'Light from Luke' Meditations



Jesus’ story is now reaching its climax, and in the chapter we read today, the tension mounts. Jesus is led to Pilate, the Roman governor, who in turn sends Him to Herod since Galilee was under his control. We read something curious about Herod next – he was delighted to see Jesus because he had heard about Him and had hoped to see Him perform a miracle. Was Herod simply trying to catch Jesus out?

Then we come to Pilate. For Jesus is sent back to him for trial, but Pilate can find no fault in Him. It is the crowd, not the authorities who seem to be threatened enough by Jesus to demand His death.

And so Jesus is led away to His death. At this point, we are introduced to Simon of Cyrene who, we read “was forced to follow Jesus and carry his cross.” It was the crowd who led Jesus away, so it could well have been people in the crowd who forced Simon to carry His cross.

If you had been there, where would you be in the crowd? We probably all want to say that we would be among those who were grief-stricken at what was happening – interestingly, Luke identifies them as women and states that Jesus turned to address them directly. But perhaps it is not that simple. Perhaps sometimes, if not in words, by our actions and inactions we too shout: ‘Crucify him!’?


Lord Jesus, how sorry we are, that although we say we love You, sometimes we act as though we do not. For all the ways in which we grieve Your heart, we plead Your forgiveness. Thank You that Your arms of love were outstretched for us upon the cross, and embrace us anew as we lay our burdens down. Amen.

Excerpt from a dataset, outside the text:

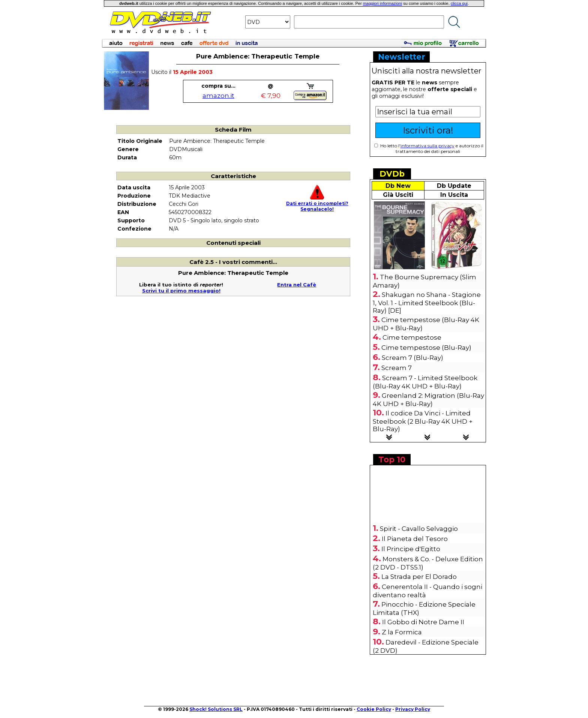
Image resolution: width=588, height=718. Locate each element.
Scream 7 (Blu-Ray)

The moment has arrived! The moment which Luke has been building to through his entire Gospel – a tomb which once contained Jesus’ body is empty. We encounter different groups of people, each of whom respond in slightly different ways to discovering the reality that Jesus had risen from the dead.

Firstly, the women who had come to anoint Jesus’ body were puzzled. They had come to do what they would have done for any loved one, and it is as though they thought that Jesus was no more than this – an ordinary person. For it seemed impossible to them to believe that Jesus really had risen from the dead. Even the appearance of the angelic men initially did nothing to alleviate their confusion, but the reminder of what Jesus had told them in Galilee changed everything. That word spoke to their hearts, and convinced them that Jesus really was alive. Puzzlement gave way to excitement as they rushed off to tell the others.

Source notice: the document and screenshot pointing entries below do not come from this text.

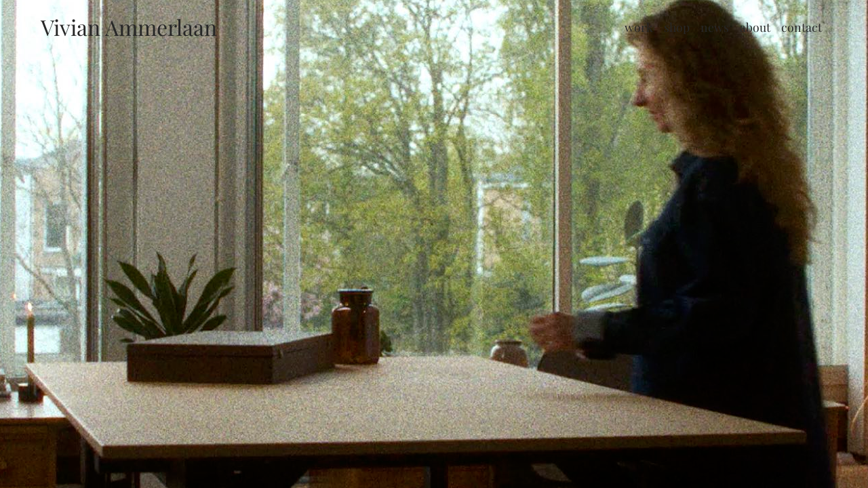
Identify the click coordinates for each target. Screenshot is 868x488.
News (715, 26)
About (755, 26)
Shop (677, 26)
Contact (802, 26)
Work (639, 26)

Secondly, we now come to the apostles. They too struggled to believe the reports of resurrection. Unsurprisingly, it was Peter who strode ahead to look for the evidence. He ran to the tomb and looked in, but even though he saw the linen wrappings which had been round Jesus’ body, he still wondered what had happened.

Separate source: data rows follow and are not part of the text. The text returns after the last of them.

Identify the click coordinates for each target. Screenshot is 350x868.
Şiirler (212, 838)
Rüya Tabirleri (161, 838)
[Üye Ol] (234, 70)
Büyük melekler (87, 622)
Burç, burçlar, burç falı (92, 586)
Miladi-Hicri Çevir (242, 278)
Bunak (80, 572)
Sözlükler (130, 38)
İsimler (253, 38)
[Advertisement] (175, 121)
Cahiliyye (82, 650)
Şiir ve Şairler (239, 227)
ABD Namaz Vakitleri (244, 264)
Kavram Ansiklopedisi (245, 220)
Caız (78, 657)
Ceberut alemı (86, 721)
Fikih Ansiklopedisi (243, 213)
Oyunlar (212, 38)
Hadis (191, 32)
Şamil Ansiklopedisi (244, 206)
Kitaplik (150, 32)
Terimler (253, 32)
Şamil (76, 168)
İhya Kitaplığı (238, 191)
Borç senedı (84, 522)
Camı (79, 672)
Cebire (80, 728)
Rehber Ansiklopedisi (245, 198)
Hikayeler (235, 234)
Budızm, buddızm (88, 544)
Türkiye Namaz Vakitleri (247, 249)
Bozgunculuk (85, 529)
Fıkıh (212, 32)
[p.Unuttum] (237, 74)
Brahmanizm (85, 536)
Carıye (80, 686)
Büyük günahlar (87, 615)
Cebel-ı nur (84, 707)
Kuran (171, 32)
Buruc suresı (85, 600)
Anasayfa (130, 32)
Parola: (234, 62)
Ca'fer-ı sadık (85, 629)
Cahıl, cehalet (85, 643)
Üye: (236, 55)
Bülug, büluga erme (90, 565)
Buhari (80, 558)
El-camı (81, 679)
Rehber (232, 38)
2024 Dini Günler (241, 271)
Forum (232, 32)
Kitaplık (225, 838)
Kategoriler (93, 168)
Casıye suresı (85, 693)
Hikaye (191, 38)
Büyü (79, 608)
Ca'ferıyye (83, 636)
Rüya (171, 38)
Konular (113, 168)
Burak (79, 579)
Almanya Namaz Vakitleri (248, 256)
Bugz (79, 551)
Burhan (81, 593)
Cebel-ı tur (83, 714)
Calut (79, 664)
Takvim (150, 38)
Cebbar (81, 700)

It was Jesus Himself who made the difference. It was as He walked alongside the two followers on the road to Emmaus, and then as he ate fish in the presence of the disciples that his risen presence became real for them.

As we finish these meditations, the same is true for us – whether we are puzzled or excited, it will be Jesus who will make the difference in our lives.


Lord Jesus, I thank You that as You rose again from the dead, You changed everything. You took puzzlement and fear, and replaced it with excitement and joy. I pray that You may so transform my life, that I may go forward with hope, whatever the future holds. Amen.